Client SSL Public Key Pinning
Hey there, I would like to pin a public key in my clients application to ensure the HTTPS connection only gets established when the public key matches. It currently works fine, however it seems like the public key of my server changes very frequently and randomly (sometimes every few days, sometimes every week), most likely a issue in my cloudflare settings, but I expected that the public key only changes every year or half year, only when i have to pay the 9$ for the domain to not expire.
Any ideas how i can change my cloudflare certificate settings to mot change the public key so frequently?
8 Replies
why... do you need this?
https://developers.cloudflare.com/ssl/reference/certificate-pinning/
Cloudflare does not support HTTP public key pinning (HPKP) for Universal, Advanced, or Custom Hostname certificates. This is because Cloudflare regularly changes the edge certificates provisioned for your domain and - if you had HPKP enabled - your domain would go offline. Additionally, industry experts ↗ discourage using HPKP. For a better solution to the problem that HPKP is trying to solve - preventing certificate misissuance - use Certificate Transparency Monitoring. To avoid downtime when pinning your certificates, use custom certificates and select user-defined bundle method. This way you can control which CA, intermediate, and certificate will be used after renewal.
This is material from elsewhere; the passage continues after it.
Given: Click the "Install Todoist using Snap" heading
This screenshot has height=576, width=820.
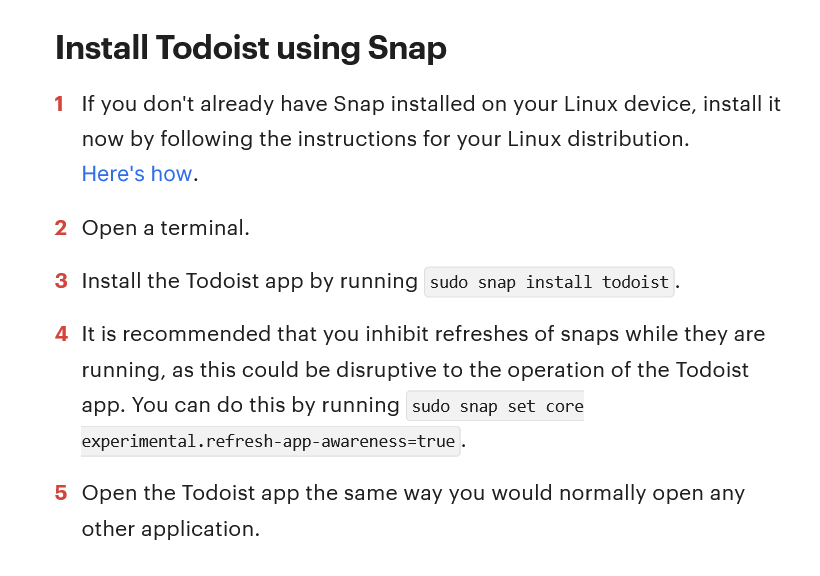Looking at the screenshot, I should (x=251, y=48).
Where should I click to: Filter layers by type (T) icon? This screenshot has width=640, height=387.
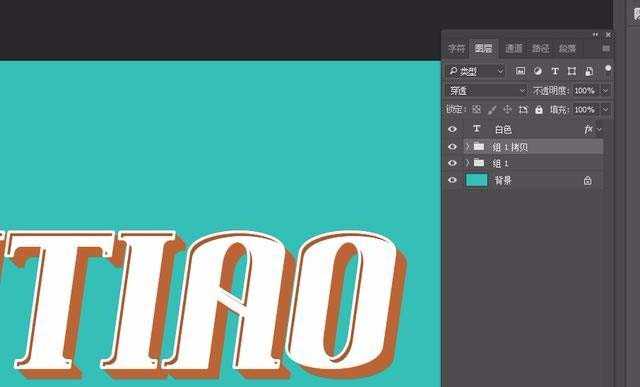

i dont want that people use tools like HTTPSniffer do spy on the network traffic and alter it. Public key pinning makes sure this will not happen and will refuse to connect if a custom certificate is being used.
thanks for the link!
I guess trusted CAs aren't a thing?
ah…. i didn’t think about that
correct
afaik thats a biz/ent only thing, no?
In regards to cloudflare ssl certificates
Can this be done inside a Cloudflare worker? For example I have a simple worker that when accessed it redirects (307) to site A. My issue is that if I use tools like Reqable, Charles Proxy, etc I am able to see the redirect locstion in the response and I would like to hide that info for people trying HTTPS interception with such tools. Is that possible with workers? Do you mind asking some questions in PM?
So it’s impossible to block such tools from inspecting a web app API/requests right?
thanks @Leo, will do exactly that. Hopefully there are enough resources online, haven’t seen much with curl c++🤣